◆ TASK REQUIREMENTS ◆
Rewrite all of the lines below, putting "screen capture" in place of every "screenshot" and keeping everything else the same. Leave the pictures out of your answer.

Rows of pointing data:
— Start —

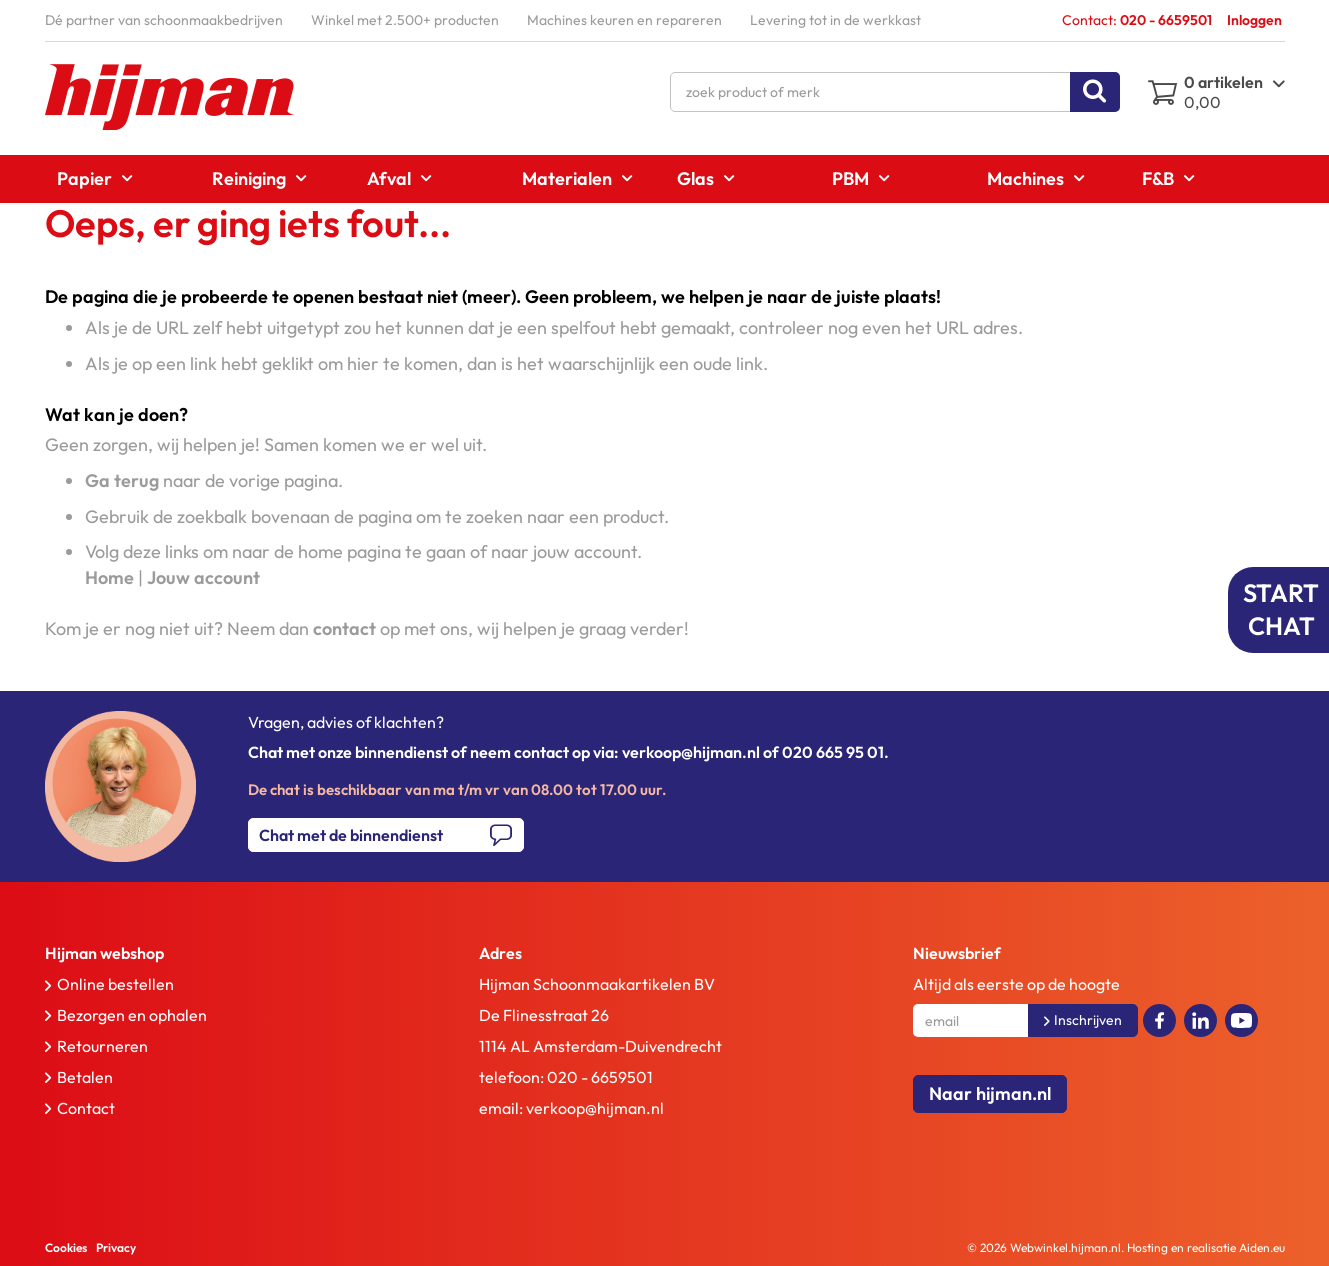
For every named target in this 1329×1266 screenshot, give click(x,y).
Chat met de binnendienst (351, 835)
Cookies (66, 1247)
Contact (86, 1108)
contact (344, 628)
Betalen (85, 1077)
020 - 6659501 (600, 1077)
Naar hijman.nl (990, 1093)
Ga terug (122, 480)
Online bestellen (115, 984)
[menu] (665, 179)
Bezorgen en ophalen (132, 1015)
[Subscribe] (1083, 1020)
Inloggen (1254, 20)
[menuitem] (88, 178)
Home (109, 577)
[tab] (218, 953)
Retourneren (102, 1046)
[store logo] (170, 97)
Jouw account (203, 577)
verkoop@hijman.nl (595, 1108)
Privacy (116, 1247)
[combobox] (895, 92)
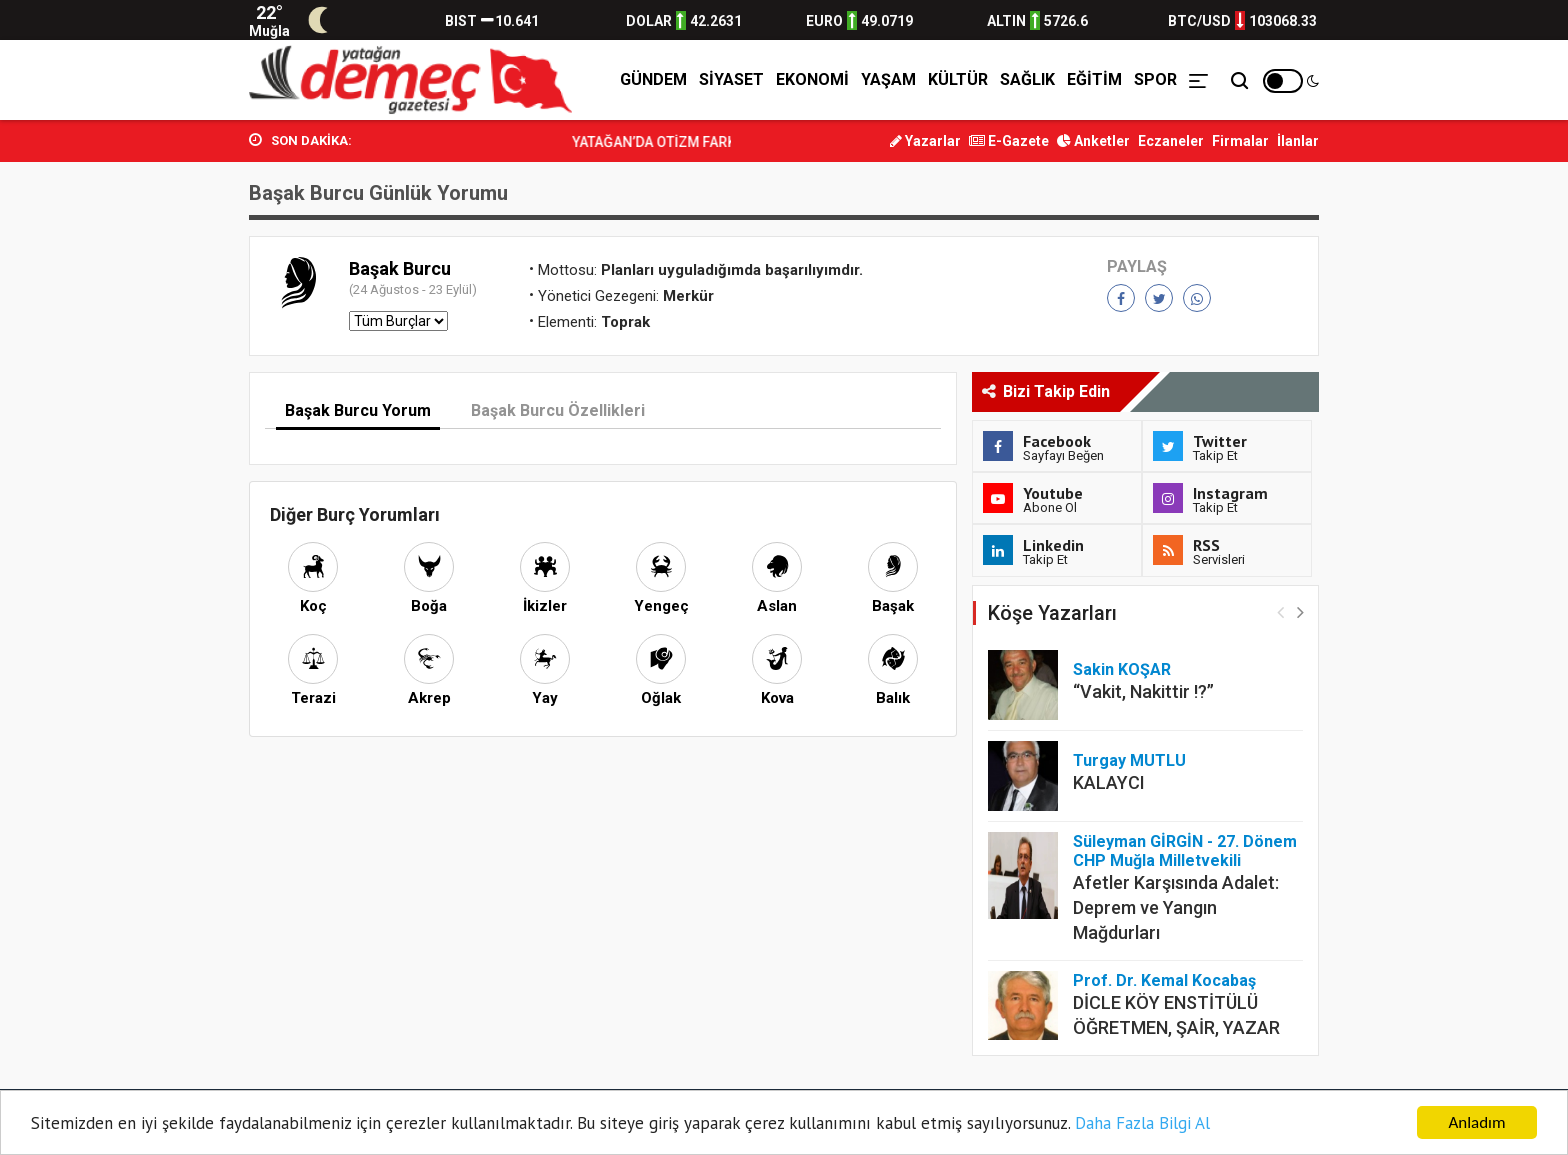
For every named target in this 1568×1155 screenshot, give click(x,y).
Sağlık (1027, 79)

— End —

◆ RESULT OF THE TASK ◆
For every named target in this 1329×1266 screen capture, give click(x,y).
Chat met de binnendienst (351, 835)
Cookies (66, 1247)
Contact (86, 1108)
contact (344, 628)
Betalen (85, 1077)
020 - 6659501 (600, 1077)
Naar hijman.nl (990, 1093)
Ga terug (122, 480)
Online bestellen (115, 984)
[menu] (665, 179)
Bezorgen en ophalen (132, 1015)
[Subscribe] (1083, 1020)
Inloggen (1254, 20)
[menuitem] (88, 178)
Home (109, 577)
[tab] (218, 953)
Retourneren (102, 1046)
[store logo] (170, 97)
Jouw account (203, 577)
verkoop@hijman.nl (595, 1108)
Privacy (116, 1247)
[combobox] (895, 92)
For every named target in this 1568×1155 screen capture, give click(x,y).
Sağlık (1027, 79)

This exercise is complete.